The De Tomaso automobile marque will be put up for auction here on Wednesday, five years after the death of the company's founder, Italo-Argentinian Alejandro De Tomaso.
The base price for the auction, to be held at the office of notary Monica Rossi, will be 1.78 million euros.
Another auction will be held at Rossi's office on July 3 for the company's real estate assets with a starting price of 7.631 million euros.
These include a 1,000sqm office building, two warehouses and two smaller buildings.
The De Tomaso Modena automobile company was placed into liquidation in 2004, a year after the founder's death.
De Tomaso, who died of heart disease here on May 21, 2003 at the age of 74, was born in Buenos Aires but migrated to Italy in 1955, during the regime of Juan Peron, and made Modena his adopted home.
His father, the son of an immigrant Neapolitan laborer, was an eminent politician who had been minister of agriculture in the 1930s. His mother belonged to one of the oldest Hispanic families which originally controlled Argentinian agriculture.
Opposed to the Peronist regime, De Tomaso came to Italy where he raced for Maserati and married American millionairess Isebella Haskell, who was also a racecar driver.
But after four years he left driving and set up his own automobile plant to make exclusive, handmade automobiles.
The cars he produced at his plant have included the now legendary Vallelunga, Mangusta, Kafir, Pantera, Guara' and those just bearing his name.
In 1966 De Tomaso presented at the Geneva Car Show his 8 cylinder, 2000cc Barchetta, penned by Giorgetto Giugiaro, who the year before began working at the Italian chassis and design company Ghia.
Ghia became a De Tomaso possession in 1967.
The unexpected success of the Mangusta convinced Ford to buy 80% of De Tomaso's company and for the Detroit automaker De Tomaso produced the acclaimed Pantera, a sedan designed by American Tom Tjaarda.
In 1970, De Tomaso decided to try his luck with Formula 1 and put together a team which included Giampaolo Dallara as project leader and Frank Williams as team manager.

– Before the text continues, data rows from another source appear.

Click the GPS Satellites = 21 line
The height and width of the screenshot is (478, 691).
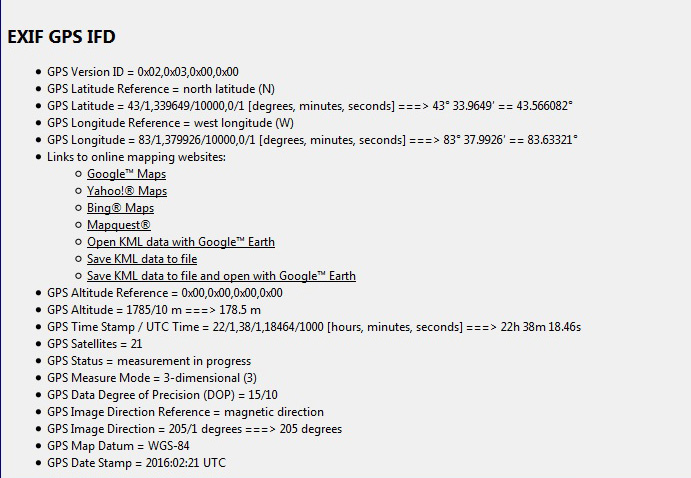coord(94,344)
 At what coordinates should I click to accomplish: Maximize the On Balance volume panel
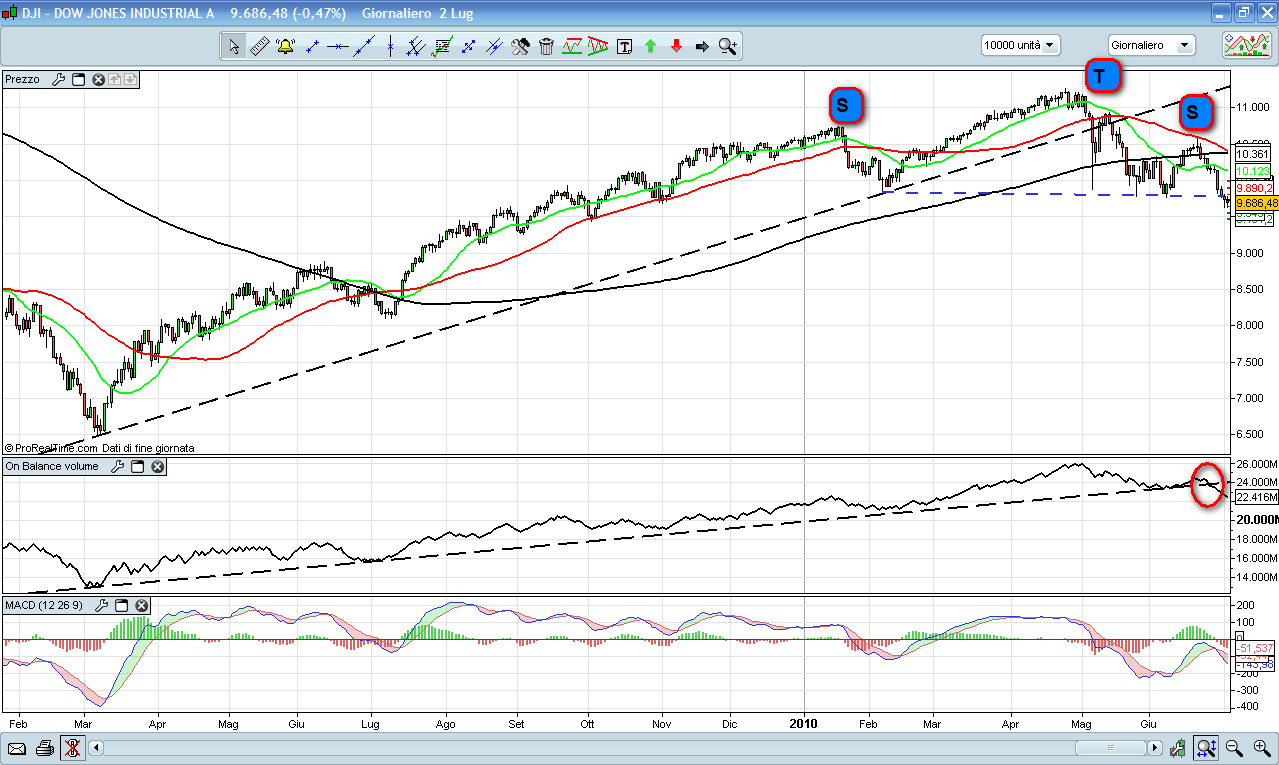pyautogui.click(x=138, y=467)
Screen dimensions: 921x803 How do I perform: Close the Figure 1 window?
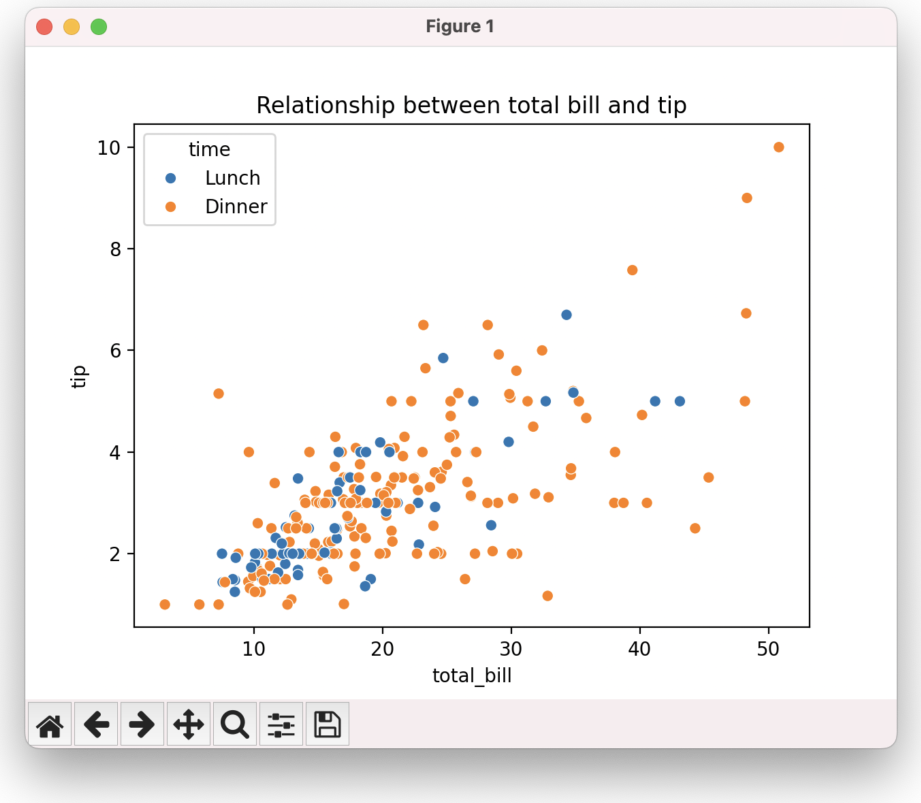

However, De Tomaso lost interest in Formula 1 after his 28-year old British driver, Piers Courage, was killed in the season's fourth race.
Dallara stuck with racing and continues to successfully design and produce cars, while Williams set up his own Formula 1 team which he still owns and runs.
De Tomaso, meanwhile, went on to build the Deauville and the Longchamp cars and purchased the Benelli and Moto Guzzi motorcycle companies.
In 1973, after selling Ghia to Ford, he took over Innocenti which built the new model of English Mini designed by Bertone and in 1976 he used state aid to acquire Maserati.
He merged the two companies in 1984, the year he produced the classic and highly successful Maserati Bi-Turbo.
That same year Lido Iacocca asked De Tomaso to produce a convertible coupe': the Chrysler-Maserati TC, 7,500 of which were produced in Italy between 1987 and 1990.
De Tomaso sold 49% of Maserati to Fiat in 1990 and the rest in 1993 after he suffered a crippling stroke. He also sold Moto Guzzi.
Despite his failing health, De Tomaso's mind remained active and while continuing to produce sports cars in Modena he embarked on a new industrial venture, setting up a plant in Calabria in the late 1990s to produce a European version of the Russian UAZ jeep.